10 Mass. L. Rptr. 690
CourtMassachusetts Superior Court
DecidedNovember 15, 1999
DocketNo. 97-2281-H
StatusPublished

This text of 10 Mass. L. Rptr. 690 (Northridge Homes, Inc. v. John W. French & Associates, Inc.) is published on Counsel Stack Legal Research, covering Massachusetts Superior Court primary law. Counsel Stack provides free access to over 12 million legal documents including statutes, case law, regulations, and constitutions.

Bluebook
Northridge Homes, Inc. v. John W. French & Associates, Inc., 10 Mass. L. Rptr. 690 (Mass. Ct. App. 1999).

Opinion

Gants, J.

In January 1991, the plaintiff, Northridge Homes, Inc. (“Northridge”), retained the architectural firm of John W. French & Associates, Inc. (“JWFA”) to provide design and contract administration services for the renovation of its residential townhouse complex in Beverly, Massachusetts.
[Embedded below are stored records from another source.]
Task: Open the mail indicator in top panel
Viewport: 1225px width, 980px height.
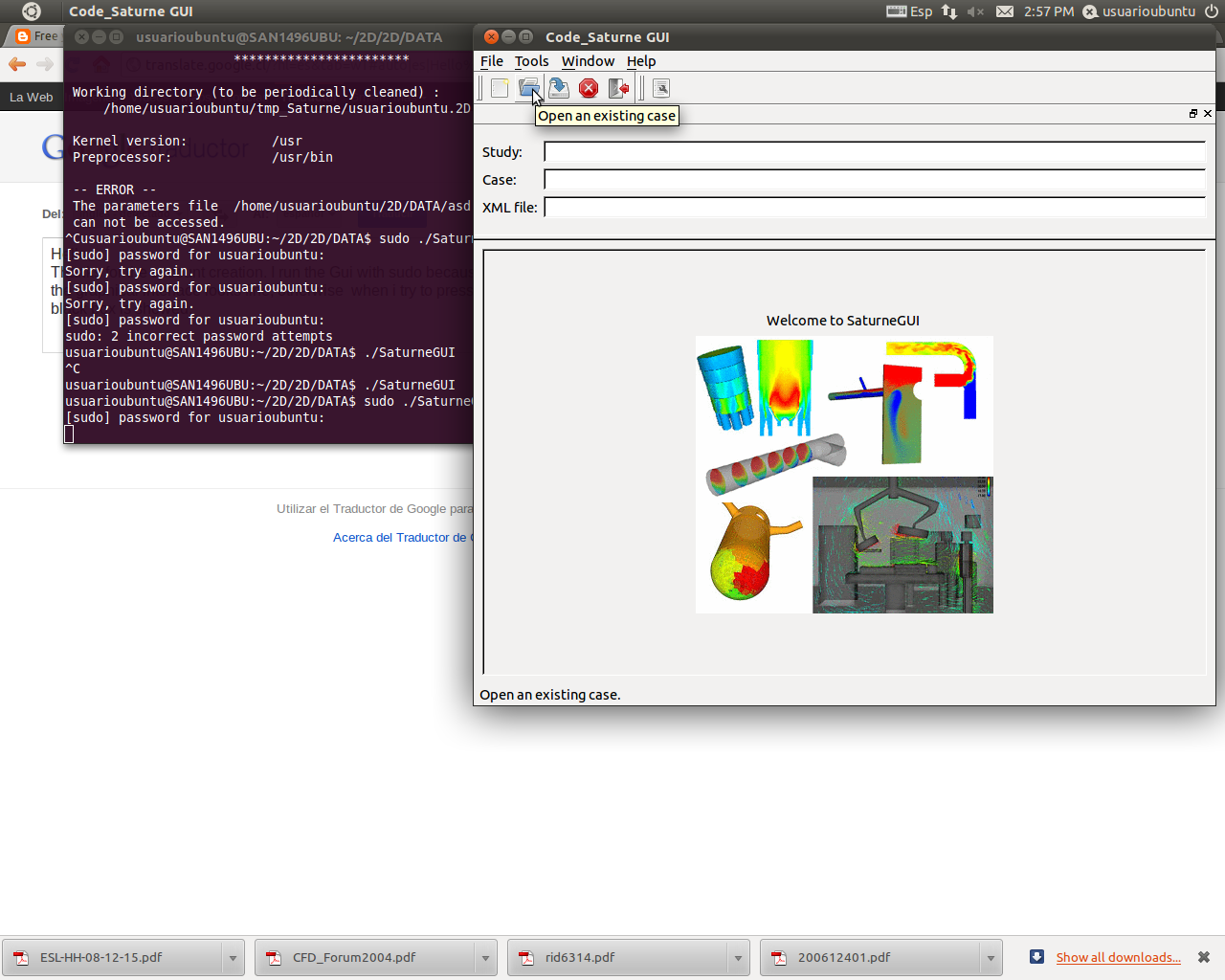Action: coord(1004,11)
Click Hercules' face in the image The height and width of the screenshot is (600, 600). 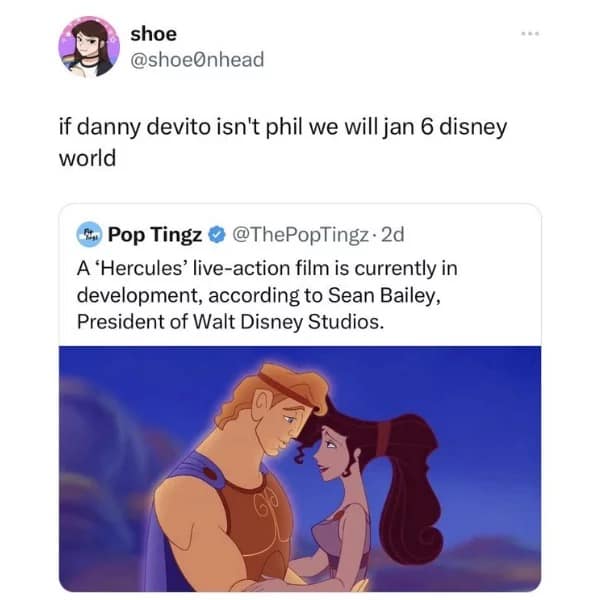pyautogui.click(x=281, y=427)
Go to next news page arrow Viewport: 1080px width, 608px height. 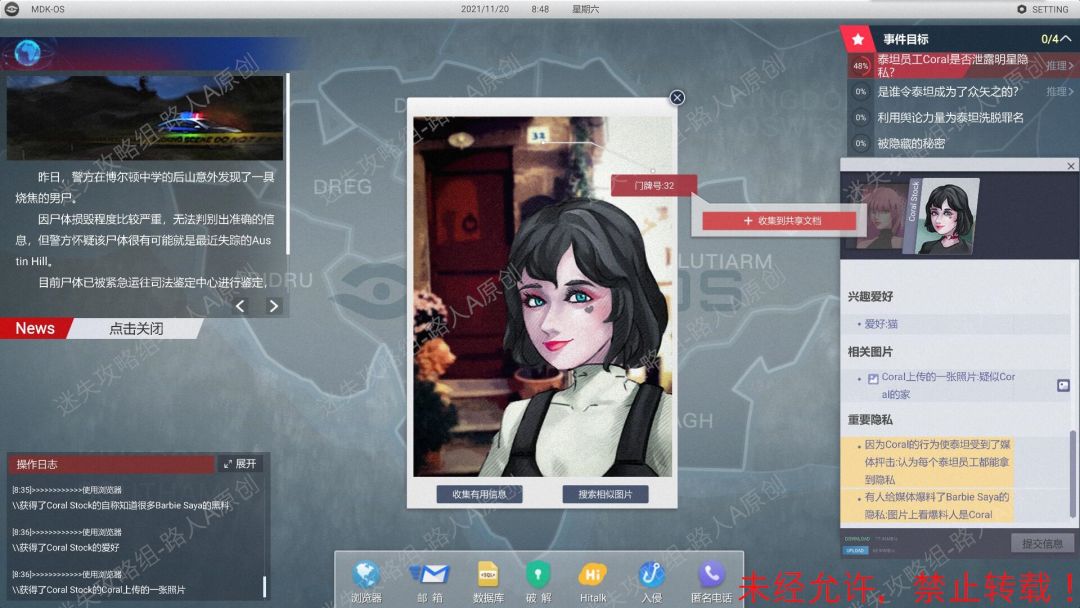273,306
After severe leaks were found in the roofs at the townhouse complex, North-ridge filed this action alleging that the roof leaks were caused by the negligent architectural and engineering services provided by the defendant JWFA and its employee, defendant Thomas Driscoll (“Driscoll”).1 Northridge also alleges that JWFA, through its officer, Linda Neshamkin, made knowing or reckless misrepresentations to Northridge that the leaks were not caused by any significant structural problem in order to deceive Northridge into not filing a negligence action. Northridge contends that these misrepresentations constituted unfair and deceptive conduct in violation of G.L.c. 93A.2 JWFA and Driscoll now move for summary judgment on the grounds that Northridge’s claims are barred by the limitations period set forth in the contract between Northridge and JWFA. After hearing and for the reasons stated below, JWFA and Driscoll’s motion for summary judgment is DENIED.

BACKGROUND

In evaluating a motion for summary judgment, I must rely on facts not in dispute as well as disputed facts viewed in the light most favorable to the nonmoving party. Beal v. Board of Selectmen of Hingham, 419 Mass. 535, 539 (1995). Consequently, the facts stated below are presented in the light most favorable to the plaintiff and should not be misunderstood as findings of the court.
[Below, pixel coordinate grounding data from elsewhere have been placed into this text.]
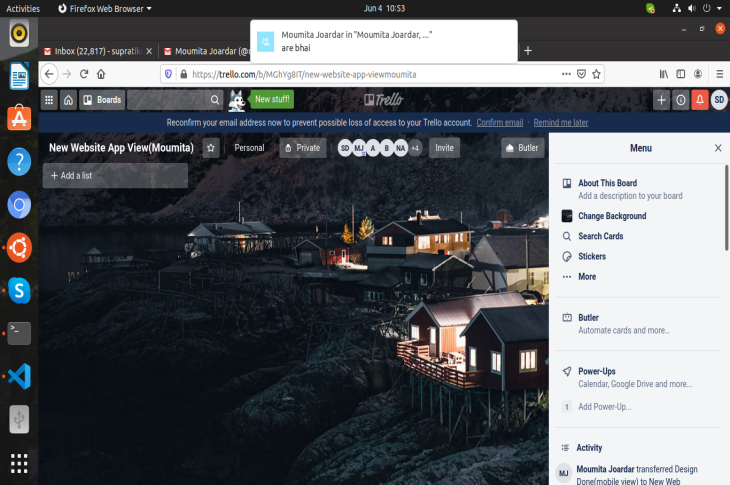The image size is (730, 485).
Task: Open Stickers from the board menu
Action: pyautogui.click(x=591, y=257)
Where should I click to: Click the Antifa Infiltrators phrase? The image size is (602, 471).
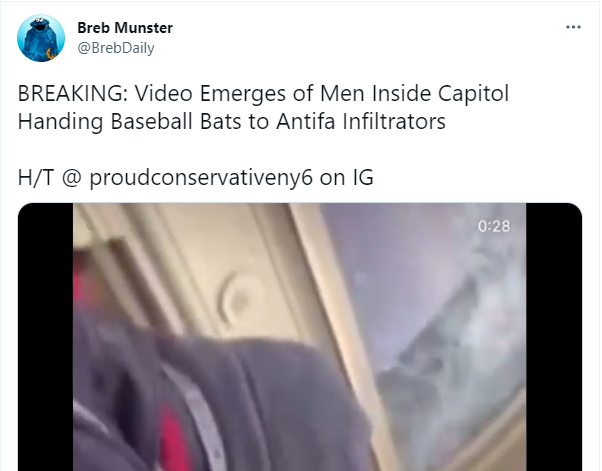click(x=361, y=121)
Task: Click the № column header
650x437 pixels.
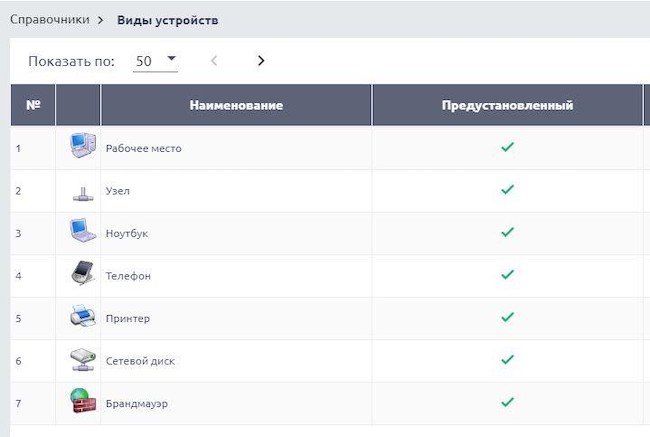Action: click(x=33, y=105)
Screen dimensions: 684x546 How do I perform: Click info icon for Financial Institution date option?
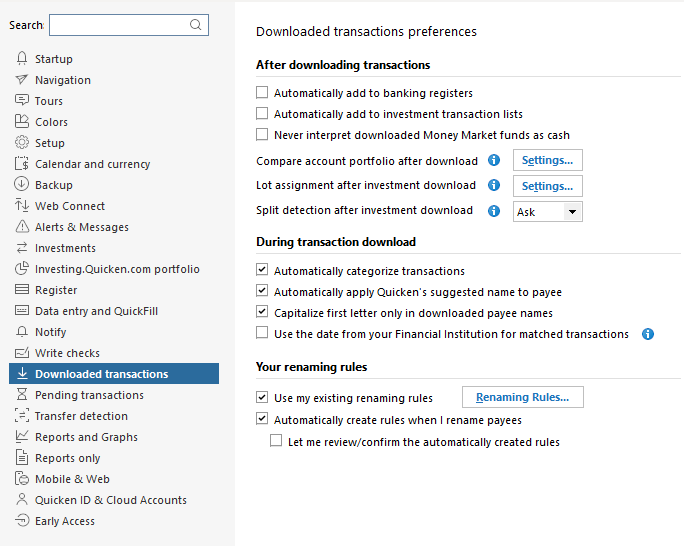648,334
[691]*691In January 1991, when Northridge contracted with JWFA to provide architectural and contract administration services for the renovation of Northridge’s townhouse complex in Beverly, Northridge and JWFA executed a Standard Form of Agreement between Owner and Architect for Designated Services (“the Agreement”). The Agreement provides, in a number of provisions, that JWFA was to determine the Date of Substantial Completion of the contracted work.3 This Agreement also included a provision limiting the time within which either party can bring a claim against the other:

As between the parties to this Agreement: as to all acts or failures to act by either party to this Agreement, any applicable statute of limitations shall commence to run and any alleged cause of action shall be deemed to have accrued in any and all events not later than the relevant Date of Substantial Completion of the Work, and as to any acts or failures to act occurring after the Relevant Date of Substantial Completion, not later than the date of the issuance of the final Certificate for Payment.

Agreement, §11.3.

JWFA’s Associate Vice-President, Linda Neshamkm (“Neshamkm”), was the architect in charge of the Northridge project (“the Project”), but most of the work was performed by Driscoll, who prepared designs and specifications and performed construction administration for the Project. On February 16, 1993, at a conference attended by four representatives of North-ridge, Driscoll presented the Certificate of Substantial Completion for signature. The next day, Driscoll certified the Date of Substantial Completion of the Project to be February 17, 1993. The Certificate of Substantial Completion was signed by Driscoll on behalf of JWFA and by Joseph Norte on behalf of the contractor, Mello Construction. Northridge never signed the Certificate.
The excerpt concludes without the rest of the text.